→ **Supplied material**
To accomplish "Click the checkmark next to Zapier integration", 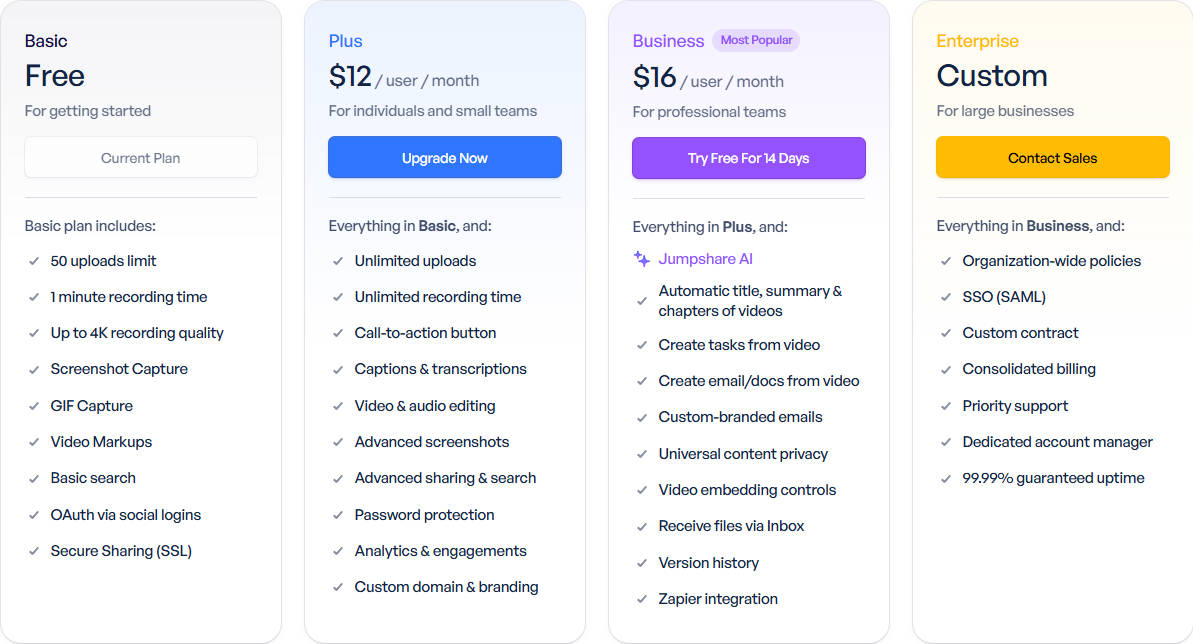I will [641, 599].
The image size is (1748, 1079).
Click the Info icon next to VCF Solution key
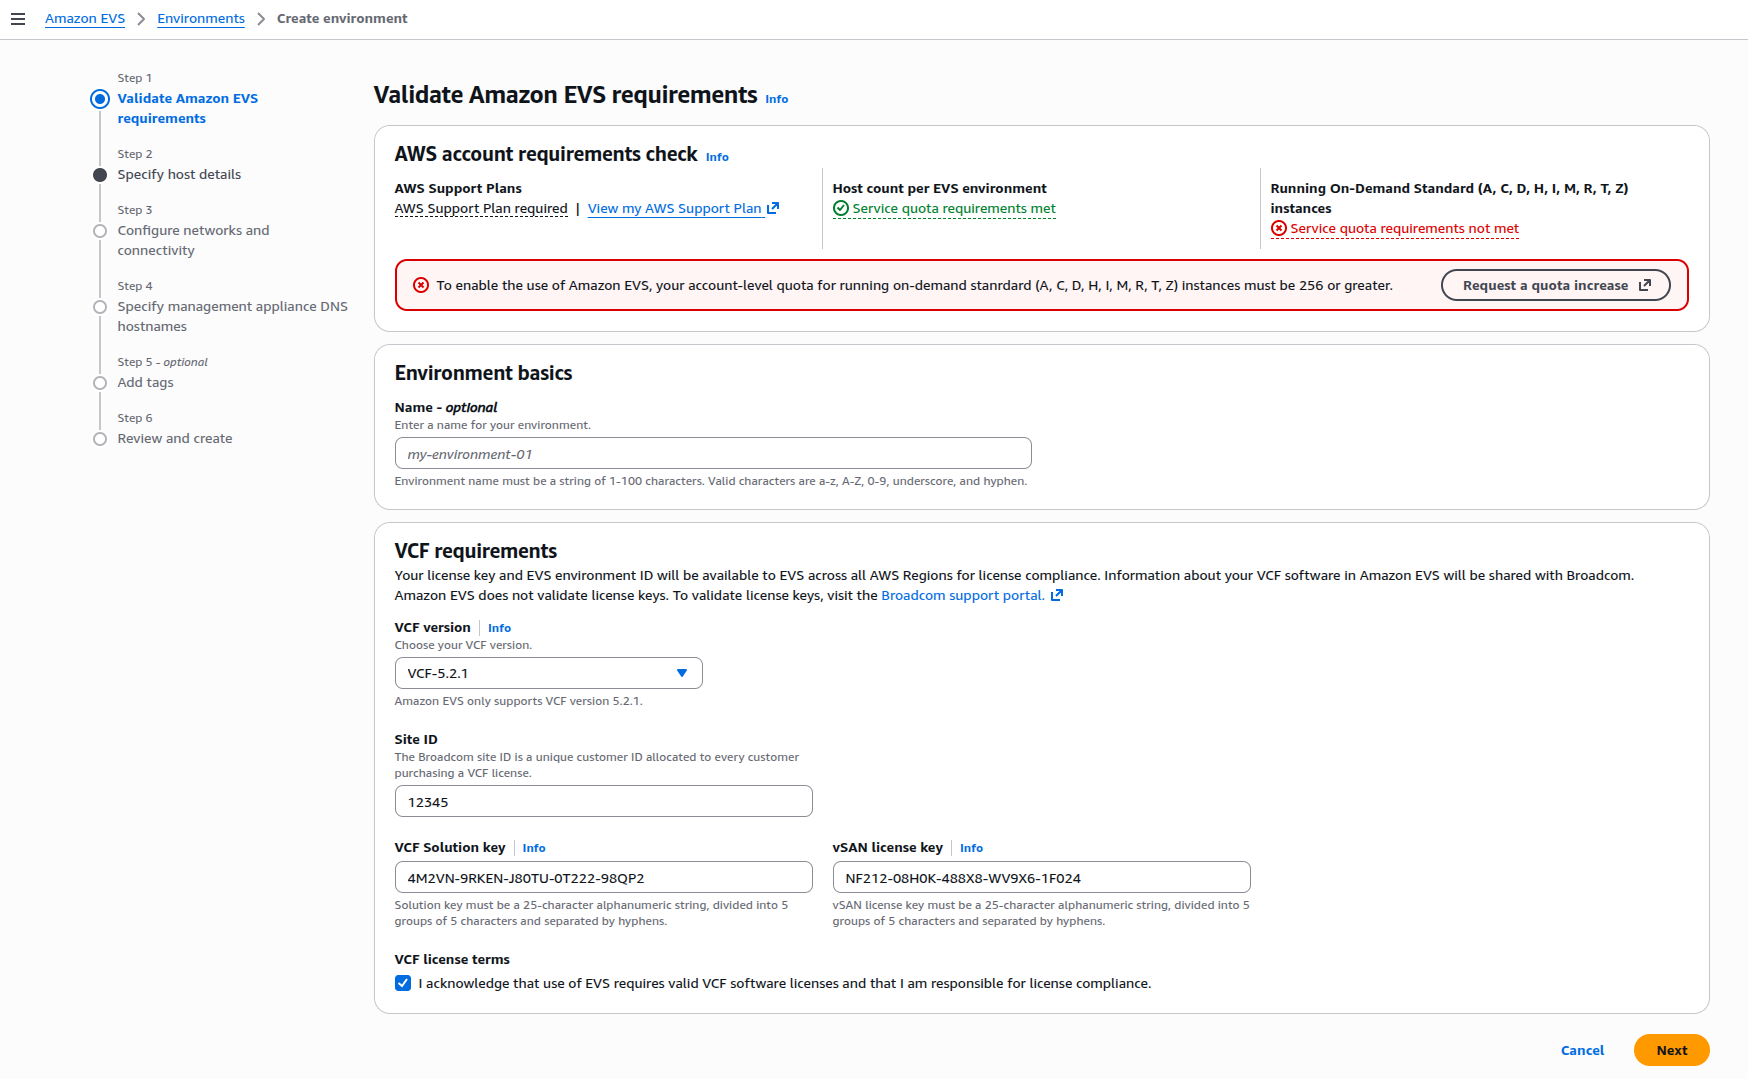(x=534, y=848)
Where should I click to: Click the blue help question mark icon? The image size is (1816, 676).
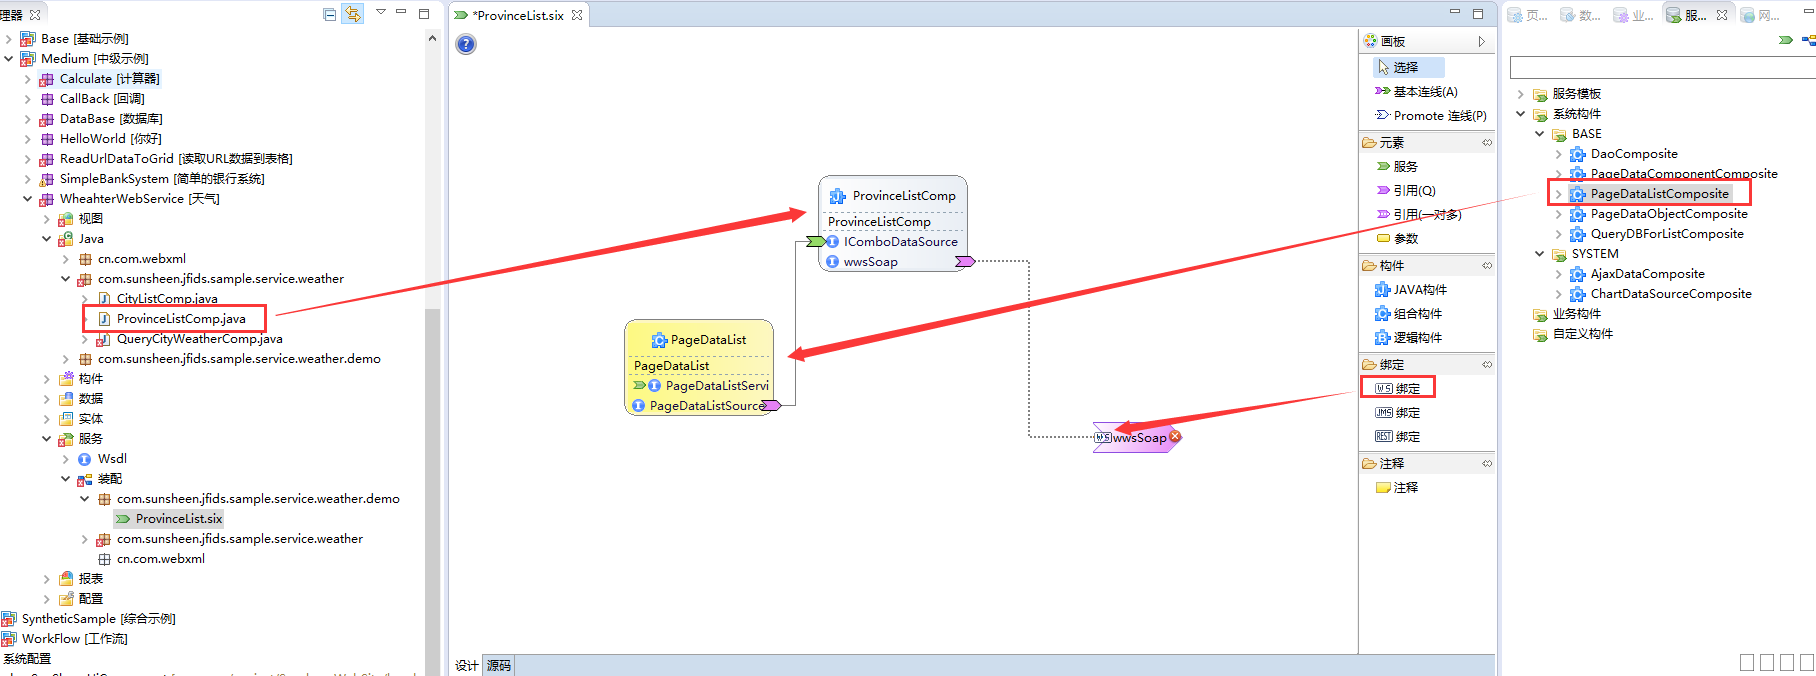point(466,44)
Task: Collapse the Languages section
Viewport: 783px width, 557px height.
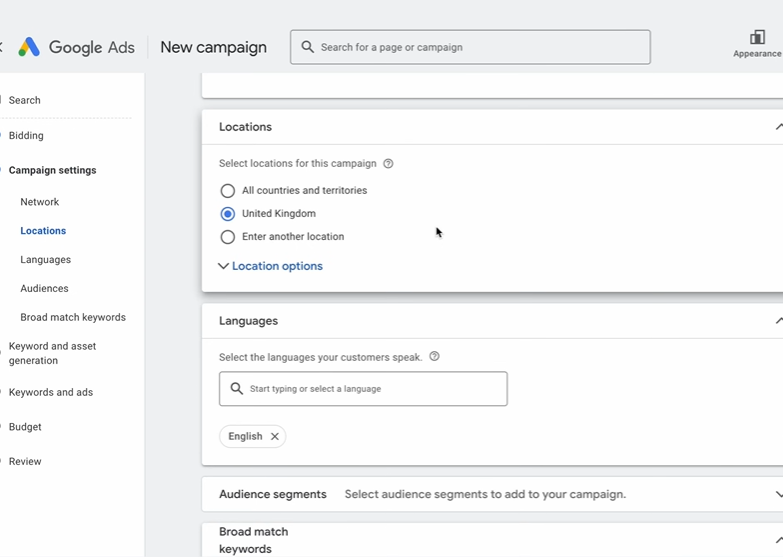Action: coord(777,321)
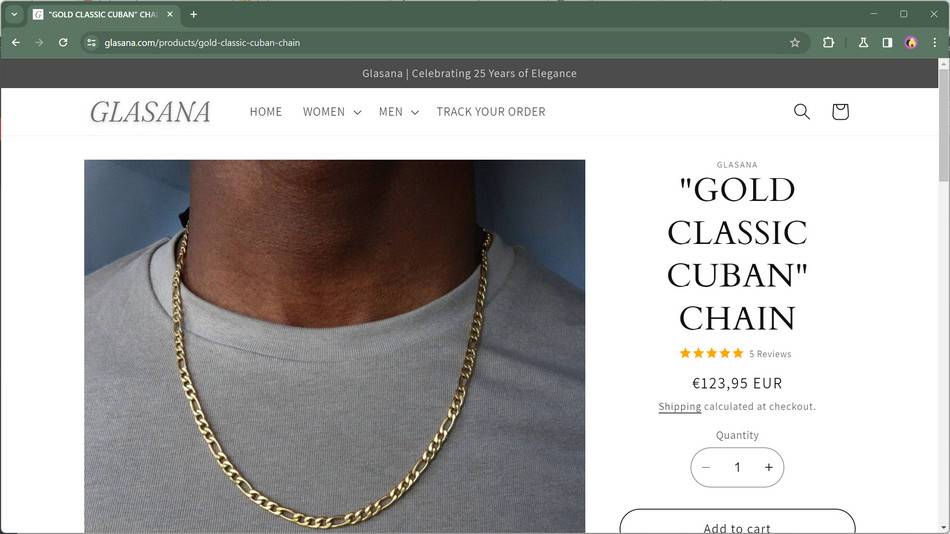Image resolution: width=950 pixels, height=534 pixels.
Task: Go back to the previous page
Action: 15,43
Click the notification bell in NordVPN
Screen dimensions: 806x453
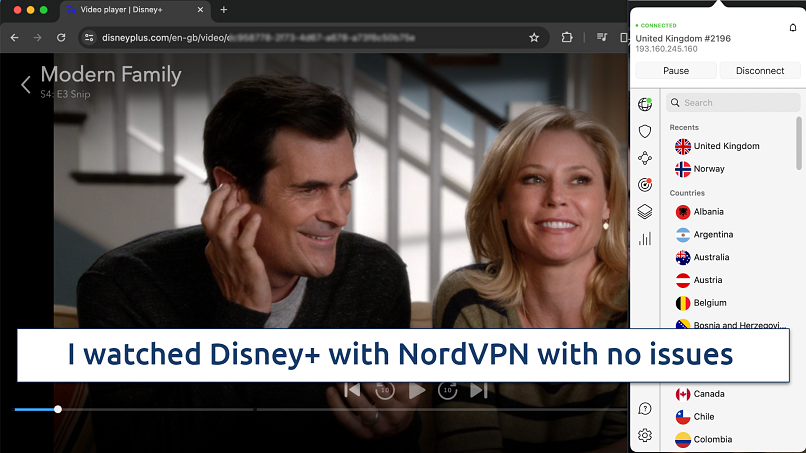click(793, 26)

→ **Problem to solve**
Copy nothing outside the span: please output the lines from the one with "The image size is (1748, 1079)." through the end of the entries above, and skip the pictures.

→ **Output for this exercise**
The image size is (1748, 1079).
Click the Info icon next to VCF Solution key
(x=534, y=848)
Where should I click to: Click the blue help question mark icon? The image size is (1816, 676).
point(466,44)
Task: Collapse the Languages section
Viewport: 783px width, 557px height.
Action: coord(777,321)
Image resolution: width=950 pixels, height=534 pixels.
Task: Go back to the previous page
Action: 15,43
Click the notification bell in NordVPN
Screen dimensions: 806x453
click(793, 26)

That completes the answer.